In the text on the Poisson distribution below, transcribe the portion that starts at the words "The Poisson arises" and stops after the words "with tiny probability.".

**Selected passage**
○ ○ ○
The Poisson Distribution

The Poisson distribution models the number of rare, independent events that occur in a fixed interval of time or space: new disease cases reported per week, mutations per genome, radioactive decays per second, or calls arriving at a help line. It is the go-to model for count data when events happen at a steady average rate.

The Poisson(3) pmf, where the mean equals the variance equals lambda.

Definition

Let $X\sim\mathrm{Poisson}(\lambda)$ count events in a fixed window with average rate $\lambda$ . Its probability mass function is $P(X=k)=\frac{\lambda^{k}e^{-\lambda}}{k!}.$

Support: $k\in\{0,1,2,\dots\}$ .
Parameter: rate $\lambda>0$ (the expected number of events in the window).
Mean: $\mathbb{E}[X]=\lambda$ .
Variance: $\mathrm{Var}(X)=\lambda$ .

A striking feature is that the mean and variance are equal, both $\lambda$ . Real count data with variance much larger than the mean are called overdispersed and signal that a plain Poisson model is too simple.

Limit of the binomial

The Poisson arises as the limit of a binomial with many trials, each individually unlikely. If $n\to\infty$ and $p\to 0$ while the product $np\to\lambda$ stays fixed, then $\binom{n}{k}p^k(1-p)^{n-k}\;\longrightarrow\;\frac{\lambda^{k}e^{-\lambda}}{k!}.$ This is why the Poisson is called the “law of rare events”: it counts many opportunities for an event, each with tiny probability.
○ ○ ○
**Provided material**
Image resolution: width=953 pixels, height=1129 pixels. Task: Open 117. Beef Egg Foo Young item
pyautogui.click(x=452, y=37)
○ ○ ○
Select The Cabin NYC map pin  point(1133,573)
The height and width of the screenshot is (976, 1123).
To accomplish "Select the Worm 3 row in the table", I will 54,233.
○ ○ ○
**Task output**
The Poisson arises as the limit of a binomial with many trials, each individually unlikely. If $n\to\infty$ and $p\to 0$ while the product $np\to\lambda$ stays fixed, then $\binom{n}{k}p^k(1-p)^{n-k}\;\longrightarrow\;\frac{\lambda^{k}e^{-\lambda}}{k!}.$ This is why the Poisson is called the “law of rare events”: it counts many opportunities for an event, each with tiny probability.